Still, there are steps that socially anxious people can take to care for themselves as they face reentry into public spaces. For starters, they can be gentle with themselves. “I want to give myself permission to spend time at home if I need to,” MacDonald says.
For a more structured strategy, Badali suggests that socially anxious people create “fear ladders,” which entails setting a goal and then moving toward it in gradual steps. She uses the example of wanting to go on a date in person—maybe you start by joining a dating app and looking around without enabling people to contact you. Then, maybe you begin having conversations without meeting in-person and work your way up to a coffee meeting in a public setting. “You don’t have to jump right in,” she says.
Although, Söchting says, professional CBT treatment offers the best chance of recovery, accessing psychotherapy for social anxiety disorder can cost up to $200 per session out of pocket in Canada. With those barriers to access in mind, she says that people can treat themselves informally. For example, they can access Anxiety Canada’s variety of free resources, including a CBT app called MindShift and psychoeducational materials such as self-help strategies for social anxiety. Anxiety Canada’s My Anxiety Plan program—also free—draws upon CBT to teach healthy coping mechanisms and ease people into facing their fears. Similarly, Australian organization This Way Up offers an online CBT course for social anxiety that imparts helpful skills for managing and working through symptoms of the disorder. With a prescription from a general practitioner or mental health professional, the course is free and available worldwide.

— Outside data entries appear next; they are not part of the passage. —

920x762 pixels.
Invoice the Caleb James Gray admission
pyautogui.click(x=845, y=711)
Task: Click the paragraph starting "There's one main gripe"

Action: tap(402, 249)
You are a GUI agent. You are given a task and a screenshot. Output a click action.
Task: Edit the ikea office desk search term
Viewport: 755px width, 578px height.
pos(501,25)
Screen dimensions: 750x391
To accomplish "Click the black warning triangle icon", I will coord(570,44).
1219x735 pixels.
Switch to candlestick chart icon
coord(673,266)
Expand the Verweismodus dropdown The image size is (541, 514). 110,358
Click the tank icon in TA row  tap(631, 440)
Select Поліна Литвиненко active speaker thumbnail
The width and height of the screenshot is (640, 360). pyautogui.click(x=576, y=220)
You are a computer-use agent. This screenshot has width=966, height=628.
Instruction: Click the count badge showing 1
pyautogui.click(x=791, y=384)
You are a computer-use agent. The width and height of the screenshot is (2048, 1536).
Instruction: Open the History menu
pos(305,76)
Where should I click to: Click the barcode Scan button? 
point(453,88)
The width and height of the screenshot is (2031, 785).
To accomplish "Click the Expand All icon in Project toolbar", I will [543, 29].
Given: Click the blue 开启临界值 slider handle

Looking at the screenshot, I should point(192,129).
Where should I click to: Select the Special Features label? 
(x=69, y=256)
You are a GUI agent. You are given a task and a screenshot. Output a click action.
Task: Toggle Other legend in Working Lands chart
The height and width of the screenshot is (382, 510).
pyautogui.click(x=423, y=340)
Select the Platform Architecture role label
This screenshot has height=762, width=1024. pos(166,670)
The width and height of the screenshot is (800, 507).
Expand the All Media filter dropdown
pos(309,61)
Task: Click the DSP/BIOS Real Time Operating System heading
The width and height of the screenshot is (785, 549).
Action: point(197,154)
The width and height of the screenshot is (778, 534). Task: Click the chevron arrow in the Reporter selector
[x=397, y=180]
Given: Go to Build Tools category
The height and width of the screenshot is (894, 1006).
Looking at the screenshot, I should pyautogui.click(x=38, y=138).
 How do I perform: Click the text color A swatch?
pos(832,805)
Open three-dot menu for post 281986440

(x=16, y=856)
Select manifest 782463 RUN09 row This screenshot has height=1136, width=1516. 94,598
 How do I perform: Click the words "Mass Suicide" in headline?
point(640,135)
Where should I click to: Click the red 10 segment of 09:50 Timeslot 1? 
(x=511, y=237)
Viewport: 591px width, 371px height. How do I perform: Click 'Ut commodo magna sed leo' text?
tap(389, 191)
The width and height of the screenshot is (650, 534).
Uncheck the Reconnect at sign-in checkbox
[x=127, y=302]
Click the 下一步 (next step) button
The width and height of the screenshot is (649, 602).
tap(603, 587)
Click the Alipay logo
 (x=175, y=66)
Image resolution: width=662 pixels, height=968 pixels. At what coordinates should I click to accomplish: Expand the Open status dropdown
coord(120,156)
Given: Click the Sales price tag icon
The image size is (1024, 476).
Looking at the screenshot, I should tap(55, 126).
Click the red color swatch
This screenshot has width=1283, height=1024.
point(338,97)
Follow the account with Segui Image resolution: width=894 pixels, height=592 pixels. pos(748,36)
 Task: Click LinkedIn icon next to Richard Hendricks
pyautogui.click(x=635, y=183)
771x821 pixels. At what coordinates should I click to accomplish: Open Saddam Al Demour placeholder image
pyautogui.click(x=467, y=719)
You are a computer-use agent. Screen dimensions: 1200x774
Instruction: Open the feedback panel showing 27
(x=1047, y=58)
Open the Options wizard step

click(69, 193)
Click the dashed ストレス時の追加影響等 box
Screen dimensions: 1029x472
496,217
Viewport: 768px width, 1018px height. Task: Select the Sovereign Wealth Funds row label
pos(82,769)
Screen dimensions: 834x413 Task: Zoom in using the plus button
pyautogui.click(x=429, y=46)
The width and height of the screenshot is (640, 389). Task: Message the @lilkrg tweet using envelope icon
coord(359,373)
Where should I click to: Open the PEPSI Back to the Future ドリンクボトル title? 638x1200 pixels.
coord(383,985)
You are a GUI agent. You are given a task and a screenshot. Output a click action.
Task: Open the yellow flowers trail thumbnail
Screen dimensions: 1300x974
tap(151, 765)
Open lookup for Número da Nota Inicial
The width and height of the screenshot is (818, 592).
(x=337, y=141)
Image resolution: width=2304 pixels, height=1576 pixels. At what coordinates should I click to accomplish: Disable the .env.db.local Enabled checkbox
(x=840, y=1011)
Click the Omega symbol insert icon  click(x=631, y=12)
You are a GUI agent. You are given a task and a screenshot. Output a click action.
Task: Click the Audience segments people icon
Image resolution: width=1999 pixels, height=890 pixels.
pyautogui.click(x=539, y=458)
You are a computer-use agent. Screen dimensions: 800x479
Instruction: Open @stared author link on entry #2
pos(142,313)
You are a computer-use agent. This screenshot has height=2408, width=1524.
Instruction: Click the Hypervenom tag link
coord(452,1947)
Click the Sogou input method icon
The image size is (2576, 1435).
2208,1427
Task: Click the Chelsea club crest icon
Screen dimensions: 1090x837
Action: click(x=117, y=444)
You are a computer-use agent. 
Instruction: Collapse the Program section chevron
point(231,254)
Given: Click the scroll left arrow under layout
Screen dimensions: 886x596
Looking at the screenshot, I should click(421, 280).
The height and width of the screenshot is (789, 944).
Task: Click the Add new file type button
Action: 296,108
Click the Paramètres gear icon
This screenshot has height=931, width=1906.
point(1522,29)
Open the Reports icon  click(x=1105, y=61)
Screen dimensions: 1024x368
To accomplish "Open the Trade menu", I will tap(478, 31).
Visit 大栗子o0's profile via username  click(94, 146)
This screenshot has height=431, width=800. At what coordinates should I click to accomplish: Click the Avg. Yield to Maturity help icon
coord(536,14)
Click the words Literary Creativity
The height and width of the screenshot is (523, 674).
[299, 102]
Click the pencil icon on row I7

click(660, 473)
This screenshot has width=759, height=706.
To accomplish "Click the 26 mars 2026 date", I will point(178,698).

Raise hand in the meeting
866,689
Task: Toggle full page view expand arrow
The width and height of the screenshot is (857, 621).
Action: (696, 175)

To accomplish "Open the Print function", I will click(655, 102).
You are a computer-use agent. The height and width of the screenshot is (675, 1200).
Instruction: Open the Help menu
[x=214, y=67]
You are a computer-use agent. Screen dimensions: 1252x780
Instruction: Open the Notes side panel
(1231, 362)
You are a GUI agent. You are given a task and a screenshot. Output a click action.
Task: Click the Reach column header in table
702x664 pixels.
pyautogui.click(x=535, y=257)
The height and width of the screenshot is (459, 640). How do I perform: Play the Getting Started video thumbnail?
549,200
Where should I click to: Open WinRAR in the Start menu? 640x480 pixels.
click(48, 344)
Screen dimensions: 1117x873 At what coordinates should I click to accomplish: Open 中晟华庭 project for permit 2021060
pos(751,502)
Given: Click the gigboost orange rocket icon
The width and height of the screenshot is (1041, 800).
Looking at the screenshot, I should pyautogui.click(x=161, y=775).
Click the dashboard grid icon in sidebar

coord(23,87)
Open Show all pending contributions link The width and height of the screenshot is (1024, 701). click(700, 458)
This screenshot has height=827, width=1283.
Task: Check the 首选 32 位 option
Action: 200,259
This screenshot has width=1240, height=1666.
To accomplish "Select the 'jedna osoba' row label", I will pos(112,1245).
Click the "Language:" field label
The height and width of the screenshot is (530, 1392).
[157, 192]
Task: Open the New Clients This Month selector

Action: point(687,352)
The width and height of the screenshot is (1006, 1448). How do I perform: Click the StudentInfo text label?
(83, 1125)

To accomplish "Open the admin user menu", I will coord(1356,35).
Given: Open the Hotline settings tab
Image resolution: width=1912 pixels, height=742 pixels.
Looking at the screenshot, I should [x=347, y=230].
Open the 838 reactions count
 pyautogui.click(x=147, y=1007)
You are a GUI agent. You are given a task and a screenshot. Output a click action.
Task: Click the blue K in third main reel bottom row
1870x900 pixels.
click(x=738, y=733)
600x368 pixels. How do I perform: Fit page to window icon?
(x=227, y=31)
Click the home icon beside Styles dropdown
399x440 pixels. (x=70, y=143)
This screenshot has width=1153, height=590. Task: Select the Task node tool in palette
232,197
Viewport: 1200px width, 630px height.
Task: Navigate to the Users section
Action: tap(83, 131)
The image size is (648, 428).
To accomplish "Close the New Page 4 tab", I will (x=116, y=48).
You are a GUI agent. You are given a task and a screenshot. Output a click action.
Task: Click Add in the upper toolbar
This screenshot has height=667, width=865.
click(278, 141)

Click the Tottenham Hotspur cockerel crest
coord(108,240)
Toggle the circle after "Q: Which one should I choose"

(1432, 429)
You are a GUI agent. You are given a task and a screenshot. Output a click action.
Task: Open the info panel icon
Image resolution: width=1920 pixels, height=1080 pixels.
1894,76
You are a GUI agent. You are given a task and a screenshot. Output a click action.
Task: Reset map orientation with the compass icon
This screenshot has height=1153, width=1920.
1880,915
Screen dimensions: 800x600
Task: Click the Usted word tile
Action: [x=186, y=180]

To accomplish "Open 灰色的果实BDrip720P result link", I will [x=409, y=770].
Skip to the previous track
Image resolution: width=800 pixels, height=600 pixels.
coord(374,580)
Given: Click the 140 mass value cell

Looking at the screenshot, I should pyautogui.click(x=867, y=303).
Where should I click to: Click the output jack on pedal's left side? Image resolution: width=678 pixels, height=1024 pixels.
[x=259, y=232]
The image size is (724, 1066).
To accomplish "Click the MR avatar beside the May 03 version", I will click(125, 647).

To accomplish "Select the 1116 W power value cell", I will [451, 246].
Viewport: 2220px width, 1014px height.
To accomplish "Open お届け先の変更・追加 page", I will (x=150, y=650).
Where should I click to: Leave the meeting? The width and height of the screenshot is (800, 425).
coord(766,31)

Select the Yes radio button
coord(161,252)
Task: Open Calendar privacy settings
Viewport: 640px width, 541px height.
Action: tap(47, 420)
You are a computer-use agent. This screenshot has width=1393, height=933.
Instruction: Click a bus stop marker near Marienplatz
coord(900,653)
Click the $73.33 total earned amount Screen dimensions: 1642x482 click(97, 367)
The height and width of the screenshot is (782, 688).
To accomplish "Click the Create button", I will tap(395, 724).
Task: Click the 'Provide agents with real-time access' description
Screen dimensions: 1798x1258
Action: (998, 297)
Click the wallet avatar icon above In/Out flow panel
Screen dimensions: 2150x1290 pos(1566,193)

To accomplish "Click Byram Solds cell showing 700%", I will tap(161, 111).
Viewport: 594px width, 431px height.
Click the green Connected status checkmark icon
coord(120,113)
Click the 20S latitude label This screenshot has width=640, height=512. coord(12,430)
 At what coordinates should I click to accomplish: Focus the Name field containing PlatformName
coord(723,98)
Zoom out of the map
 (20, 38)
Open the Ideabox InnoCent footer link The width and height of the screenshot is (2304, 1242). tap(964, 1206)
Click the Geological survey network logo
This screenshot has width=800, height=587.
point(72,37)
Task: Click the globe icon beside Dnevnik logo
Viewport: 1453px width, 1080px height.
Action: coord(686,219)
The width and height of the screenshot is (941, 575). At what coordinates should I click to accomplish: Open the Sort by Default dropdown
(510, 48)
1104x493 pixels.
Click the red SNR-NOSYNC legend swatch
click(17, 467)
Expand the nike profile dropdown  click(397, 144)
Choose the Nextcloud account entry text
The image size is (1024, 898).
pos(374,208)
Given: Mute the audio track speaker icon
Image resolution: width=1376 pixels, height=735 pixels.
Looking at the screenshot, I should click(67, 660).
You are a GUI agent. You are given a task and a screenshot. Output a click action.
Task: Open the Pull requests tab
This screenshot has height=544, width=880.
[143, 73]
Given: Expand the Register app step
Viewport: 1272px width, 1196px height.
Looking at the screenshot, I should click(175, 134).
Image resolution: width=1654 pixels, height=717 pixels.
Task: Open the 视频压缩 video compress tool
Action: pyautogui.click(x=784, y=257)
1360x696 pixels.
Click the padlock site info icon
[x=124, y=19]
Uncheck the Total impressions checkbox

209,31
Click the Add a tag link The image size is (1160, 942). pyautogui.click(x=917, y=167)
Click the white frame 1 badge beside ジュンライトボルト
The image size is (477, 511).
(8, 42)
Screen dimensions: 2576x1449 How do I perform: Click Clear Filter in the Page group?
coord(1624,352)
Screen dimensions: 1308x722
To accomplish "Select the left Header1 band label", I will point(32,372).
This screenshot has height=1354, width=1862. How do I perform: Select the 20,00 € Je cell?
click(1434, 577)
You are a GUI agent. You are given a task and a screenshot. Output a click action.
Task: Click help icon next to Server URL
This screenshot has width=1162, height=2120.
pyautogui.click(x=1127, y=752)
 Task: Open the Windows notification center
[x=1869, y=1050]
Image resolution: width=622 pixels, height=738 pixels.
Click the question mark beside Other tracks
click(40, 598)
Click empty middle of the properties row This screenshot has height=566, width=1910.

Roberts is eager to work on her recovery. “I can’t help but feel like I’ve lost a lot of time,” she says. “When you’re in a domestic violence situation, you’re isolated by force from the people you love.” She has been recovering for nearly five years, but the pandemic has consumed about a third of that time.
Even with the mental health challenges Roberts faces, there is much for her to look forward to. “I would love to meet up with people and go for walks. That would be a really big breakthrough for me.”
Correction August 31, 2021: An earlier version of this article stated that accessing psychotherapy for social anxiety disorder can cost up to $200 out of pocket in Canada. In fact, it can cost up to $200 per session. The Walrus regrets the error.